Activity —
Each entry is to be given again word for word; images are dropped.

[Pixel coordinate grounding data]

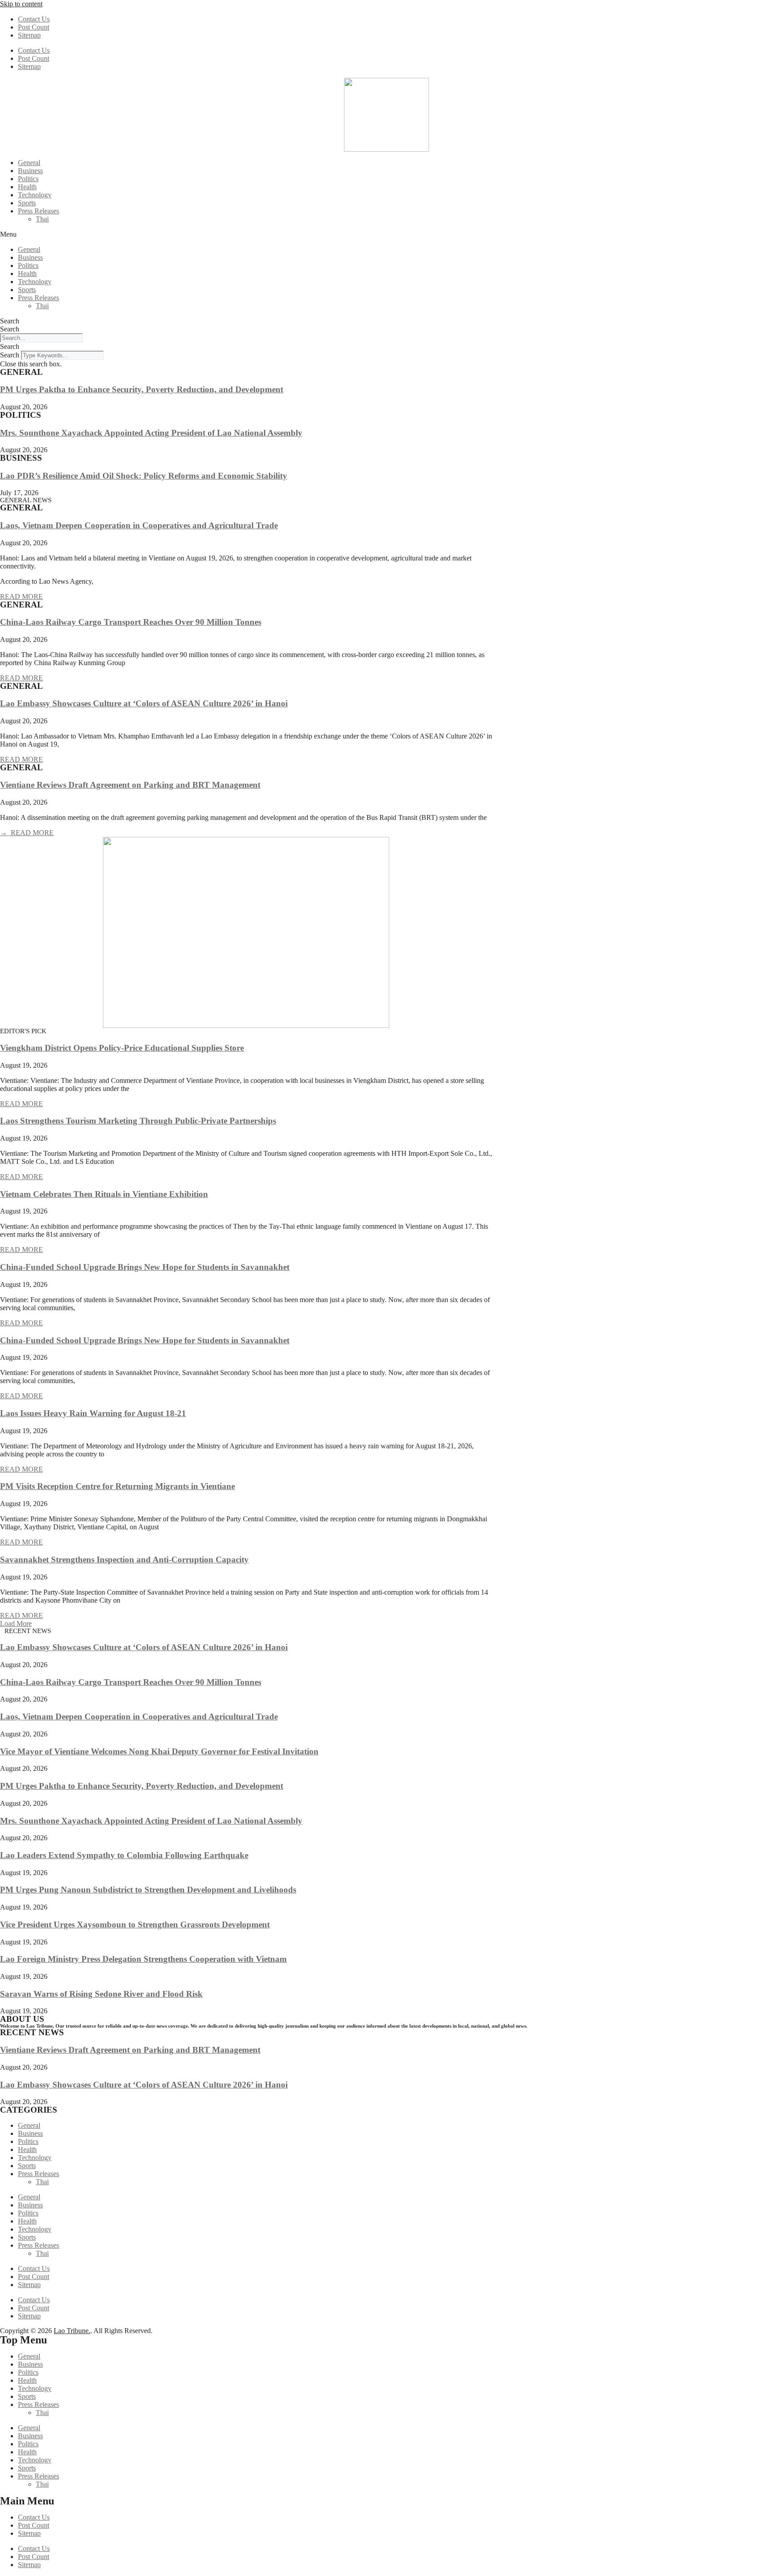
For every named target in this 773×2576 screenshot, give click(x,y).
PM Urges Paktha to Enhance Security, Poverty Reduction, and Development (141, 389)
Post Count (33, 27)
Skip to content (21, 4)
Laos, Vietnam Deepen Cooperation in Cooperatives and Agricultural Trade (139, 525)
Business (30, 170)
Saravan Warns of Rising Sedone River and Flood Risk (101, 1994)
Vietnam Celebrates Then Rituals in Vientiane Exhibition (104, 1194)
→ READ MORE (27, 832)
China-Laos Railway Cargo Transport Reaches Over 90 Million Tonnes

Exercise response —
For every named target in this 773×2576 screenshot, give click(x,y).
PM Urges Paktha to Enhance Security, Poverty Reduction, and Development (141, 389)
Post Count (33, 27)
Skip to content (21, 4)
Laos, Vietnam Deepen Cooperation in Cooperatives and Agricultural Trade (139, 525)
Business (30, 170)
Saravan Warns of Rising Sedone River and Flood Risk (101, 1994)
Vietnam Celebrates Then Rituals in Vientiane Exhibition (104, 1194)
→ READ MORE (27, 832)
China-Laos Railway Cargo Transport Reaches Over 90 Million Tonnes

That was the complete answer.